Сергей в профилактории теперь, вы, верно, слышали? Хочется вернуться, как получится, скорее хотя бы к одному нему. Сердце у меня не на месте — очень уж беспокоюсь, что, только выпишут, пуще прежнего пить примется, а его от алкоголя отучать надо, Анатолий Борисович.

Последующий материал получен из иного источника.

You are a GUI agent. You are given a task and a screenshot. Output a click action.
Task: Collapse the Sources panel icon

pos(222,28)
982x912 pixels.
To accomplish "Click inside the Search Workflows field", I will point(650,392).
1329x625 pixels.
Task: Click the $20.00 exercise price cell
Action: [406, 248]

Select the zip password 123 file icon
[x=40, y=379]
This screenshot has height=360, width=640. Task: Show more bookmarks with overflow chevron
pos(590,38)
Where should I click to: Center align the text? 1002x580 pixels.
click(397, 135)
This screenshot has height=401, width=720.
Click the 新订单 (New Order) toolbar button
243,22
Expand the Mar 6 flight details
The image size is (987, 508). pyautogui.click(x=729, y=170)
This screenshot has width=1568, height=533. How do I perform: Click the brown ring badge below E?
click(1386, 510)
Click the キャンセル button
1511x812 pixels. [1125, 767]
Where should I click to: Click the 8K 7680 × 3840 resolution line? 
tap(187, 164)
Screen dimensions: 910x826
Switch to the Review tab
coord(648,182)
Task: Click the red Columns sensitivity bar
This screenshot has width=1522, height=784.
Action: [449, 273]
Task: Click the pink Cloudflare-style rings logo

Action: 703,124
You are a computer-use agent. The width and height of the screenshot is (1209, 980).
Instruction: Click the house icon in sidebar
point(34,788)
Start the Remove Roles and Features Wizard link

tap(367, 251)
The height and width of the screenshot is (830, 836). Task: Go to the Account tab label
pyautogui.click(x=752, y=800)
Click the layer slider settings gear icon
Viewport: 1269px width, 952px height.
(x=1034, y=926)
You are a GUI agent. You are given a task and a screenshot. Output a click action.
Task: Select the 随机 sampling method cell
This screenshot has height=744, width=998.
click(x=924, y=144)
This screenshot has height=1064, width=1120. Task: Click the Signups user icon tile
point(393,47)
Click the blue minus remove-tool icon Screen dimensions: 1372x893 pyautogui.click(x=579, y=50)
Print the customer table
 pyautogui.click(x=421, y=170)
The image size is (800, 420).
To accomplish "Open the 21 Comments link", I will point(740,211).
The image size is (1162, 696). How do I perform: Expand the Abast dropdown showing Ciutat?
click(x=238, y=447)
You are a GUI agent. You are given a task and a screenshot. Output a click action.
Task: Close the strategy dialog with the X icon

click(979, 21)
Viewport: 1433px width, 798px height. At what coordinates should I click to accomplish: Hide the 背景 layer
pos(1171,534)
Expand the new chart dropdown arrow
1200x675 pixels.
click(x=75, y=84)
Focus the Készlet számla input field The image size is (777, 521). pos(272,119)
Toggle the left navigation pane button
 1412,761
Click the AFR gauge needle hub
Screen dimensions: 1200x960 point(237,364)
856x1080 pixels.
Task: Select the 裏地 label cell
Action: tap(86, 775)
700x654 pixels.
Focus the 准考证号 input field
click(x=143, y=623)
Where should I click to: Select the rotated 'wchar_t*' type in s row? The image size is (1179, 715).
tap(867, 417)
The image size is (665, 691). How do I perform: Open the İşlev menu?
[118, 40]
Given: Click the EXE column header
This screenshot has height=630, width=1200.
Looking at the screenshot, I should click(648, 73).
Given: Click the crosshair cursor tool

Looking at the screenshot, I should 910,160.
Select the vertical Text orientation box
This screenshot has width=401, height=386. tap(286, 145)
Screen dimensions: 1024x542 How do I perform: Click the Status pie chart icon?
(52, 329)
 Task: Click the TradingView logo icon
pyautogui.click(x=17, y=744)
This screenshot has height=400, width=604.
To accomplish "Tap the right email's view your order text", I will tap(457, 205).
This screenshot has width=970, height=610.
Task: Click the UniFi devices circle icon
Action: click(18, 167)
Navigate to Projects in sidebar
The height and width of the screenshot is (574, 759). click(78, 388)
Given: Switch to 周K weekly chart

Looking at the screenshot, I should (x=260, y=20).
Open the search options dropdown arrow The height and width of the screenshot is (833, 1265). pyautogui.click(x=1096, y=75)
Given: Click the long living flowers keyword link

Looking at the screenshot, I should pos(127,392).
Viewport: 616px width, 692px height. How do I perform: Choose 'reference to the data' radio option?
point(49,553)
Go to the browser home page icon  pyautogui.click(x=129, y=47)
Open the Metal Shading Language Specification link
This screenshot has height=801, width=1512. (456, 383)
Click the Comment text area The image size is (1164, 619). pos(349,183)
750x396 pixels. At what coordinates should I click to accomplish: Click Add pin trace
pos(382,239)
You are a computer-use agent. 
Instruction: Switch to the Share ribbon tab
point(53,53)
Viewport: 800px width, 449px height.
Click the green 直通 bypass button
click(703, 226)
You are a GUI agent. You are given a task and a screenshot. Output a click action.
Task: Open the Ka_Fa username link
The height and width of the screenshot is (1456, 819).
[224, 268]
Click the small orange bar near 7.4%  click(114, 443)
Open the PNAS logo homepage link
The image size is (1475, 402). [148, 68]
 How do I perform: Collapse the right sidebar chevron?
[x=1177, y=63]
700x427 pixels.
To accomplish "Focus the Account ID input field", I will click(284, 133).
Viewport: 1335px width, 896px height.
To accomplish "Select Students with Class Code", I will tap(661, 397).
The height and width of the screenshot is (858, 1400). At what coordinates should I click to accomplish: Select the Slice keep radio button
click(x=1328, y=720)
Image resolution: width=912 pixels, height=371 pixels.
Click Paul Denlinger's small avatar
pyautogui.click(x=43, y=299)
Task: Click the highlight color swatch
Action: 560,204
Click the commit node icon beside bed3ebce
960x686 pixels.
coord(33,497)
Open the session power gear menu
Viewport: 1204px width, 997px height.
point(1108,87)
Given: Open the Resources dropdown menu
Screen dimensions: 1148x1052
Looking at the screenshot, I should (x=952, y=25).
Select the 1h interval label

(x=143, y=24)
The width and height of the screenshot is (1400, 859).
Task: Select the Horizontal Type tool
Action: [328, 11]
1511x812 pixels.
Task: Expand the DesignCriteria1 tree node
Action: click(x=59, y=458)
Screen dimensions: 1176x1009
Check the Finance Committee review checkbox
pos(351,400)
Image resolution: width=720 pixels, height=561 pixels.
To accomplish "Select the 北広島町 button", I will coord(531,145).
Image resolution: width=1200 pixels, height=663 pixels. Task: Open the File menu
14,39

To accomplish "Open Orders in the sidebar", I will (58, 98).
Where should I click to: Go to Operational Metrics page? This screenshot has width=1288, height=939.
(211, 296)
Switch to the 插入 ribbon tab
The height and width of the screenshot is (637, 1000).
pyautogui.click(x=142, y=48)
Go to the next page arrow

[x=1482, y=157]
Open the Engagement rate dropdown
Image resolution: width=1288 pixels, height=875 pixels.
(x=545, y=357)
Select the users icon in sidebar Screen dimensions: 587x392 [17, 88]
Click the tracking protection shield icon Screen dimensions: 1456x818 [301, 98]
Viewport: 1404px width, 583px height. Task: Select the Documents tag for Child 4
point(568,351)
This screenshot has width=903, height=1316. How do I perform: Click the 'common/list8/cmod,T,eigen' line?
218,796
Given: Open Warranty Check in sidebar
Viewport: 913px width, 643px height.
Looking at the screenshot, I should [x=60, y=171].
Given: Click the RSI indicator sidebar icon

–––––––––––––––––––––––––––––––––––––––––––––––––––––
В пути успела сочинить стихотворение и, пока стояли на станции, написала его сюда. Очень уж мыслей много стало, Анатолий Борисович, прямо разрывают не только голову всю, но и душу.
Хотелось бы узнать мнение ваше насчёт написанного.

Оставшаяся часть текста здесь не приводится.